> [TASK REQUIREMENTS]: Copy the listing exactly, images excluded.

> [MATERIAL FOR THIS EXERCISE]:
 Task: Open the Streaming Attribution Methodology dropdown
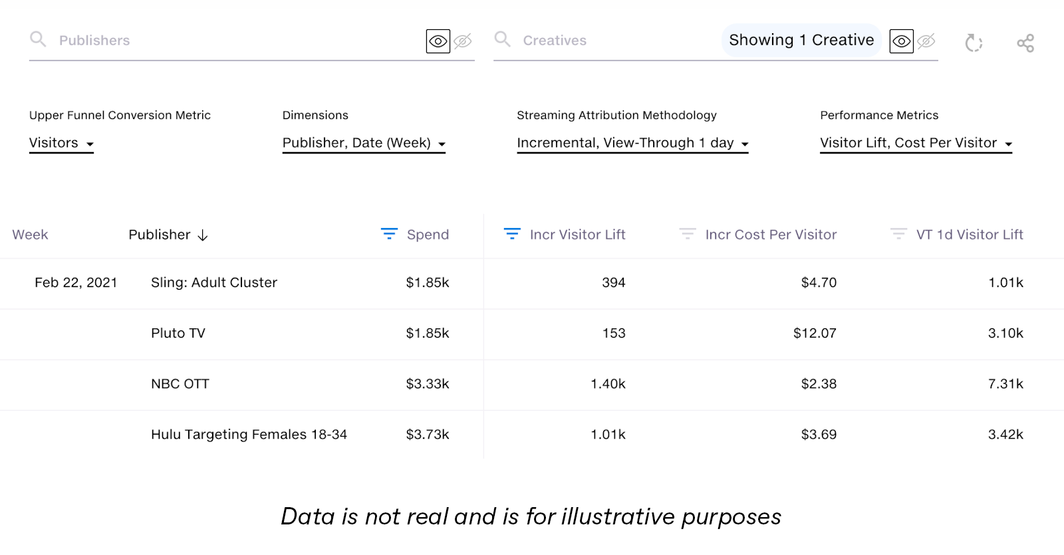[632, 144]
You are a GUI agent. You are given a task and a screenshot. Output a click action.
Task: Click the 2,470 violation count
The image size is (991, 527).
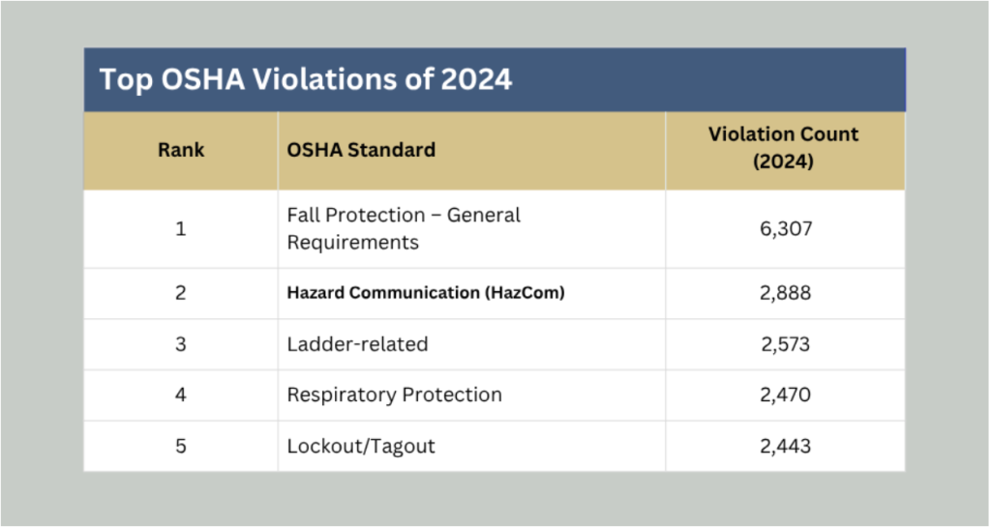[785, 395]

> [PROBLEM SOLUTION]:
 Task: Open the Streaming Attribution Methodology dropdown
[632, 144]
You are a GUI agent. You are given a task and a screenshot. Output a click action.
Task: Click the 2,470 violation count
The image size is (991, 527).
[785, 395]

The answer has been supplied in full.